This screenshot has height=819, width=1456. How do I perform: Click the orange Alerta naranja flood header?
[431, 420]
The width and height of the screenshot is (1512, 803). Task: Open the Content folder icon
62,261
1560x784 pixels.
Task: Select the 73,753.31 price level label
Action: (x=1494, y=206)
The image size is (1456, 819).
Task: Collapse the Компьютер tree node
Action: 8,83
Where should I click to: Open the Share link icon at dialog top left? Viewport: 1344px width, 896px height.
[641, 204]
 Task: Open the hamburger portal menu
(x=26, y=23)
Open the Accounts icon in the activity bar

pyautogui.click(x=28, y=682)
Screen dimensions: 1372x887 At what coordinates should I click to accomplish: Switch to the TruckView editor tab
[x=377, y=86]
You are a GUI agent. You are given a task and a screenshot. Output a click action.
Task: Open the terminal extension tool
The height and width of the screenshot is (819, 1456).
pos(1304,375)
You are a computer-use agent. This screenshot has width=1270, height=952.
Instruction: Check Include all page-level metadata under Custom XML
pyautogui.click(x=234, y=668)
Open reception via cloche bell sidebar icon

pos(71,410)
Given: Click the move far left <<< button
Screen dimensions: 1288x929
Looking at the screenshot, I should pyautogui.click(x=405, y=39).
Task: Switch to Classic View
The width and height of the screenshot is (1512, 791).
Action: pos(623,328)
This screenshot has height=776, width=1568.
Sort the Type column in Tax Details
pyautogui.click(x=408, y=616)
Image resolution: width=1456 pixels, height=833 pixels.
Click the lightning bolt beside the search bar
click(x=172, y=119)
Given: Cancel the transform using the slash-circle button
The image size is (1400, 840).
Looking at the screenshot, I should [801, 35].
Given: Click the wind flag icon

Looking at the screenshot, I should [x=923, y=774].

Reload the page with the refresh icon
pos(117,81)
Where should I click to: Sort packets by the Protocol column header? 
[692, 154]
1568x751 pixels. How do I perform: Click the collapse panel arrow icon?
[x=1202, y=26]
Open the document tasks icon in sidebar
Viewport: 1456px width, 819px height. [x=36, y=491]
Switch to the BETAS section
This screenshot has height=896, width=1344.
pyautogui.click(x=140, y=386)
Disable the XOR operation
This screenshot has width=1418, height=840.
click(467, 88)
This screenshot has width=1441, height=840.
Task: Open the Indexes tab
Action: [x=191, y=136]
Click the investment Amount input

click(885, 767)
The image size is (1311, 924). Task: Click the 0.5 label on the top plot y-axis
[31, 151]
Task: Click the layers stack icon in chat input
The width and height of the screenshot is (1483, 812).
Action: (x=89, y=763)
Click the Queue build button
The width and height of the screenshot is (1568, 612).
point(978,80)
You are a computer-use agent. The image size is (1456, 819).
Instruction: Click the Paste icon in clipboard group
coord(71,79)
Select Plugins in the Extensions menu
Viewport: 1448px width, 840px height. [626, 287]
-=-=-=-=-
_What needs to be done_
Please filter the entries for the word "agent" and copy the lines that have it.

_Task output_
You are a GUI agent. You are given a task and a screenshot. Output a click action.
You are a computer-use agent. This screenshot has width=1270, height=952.
You are a computer-use agent. The image size is (1456, 819).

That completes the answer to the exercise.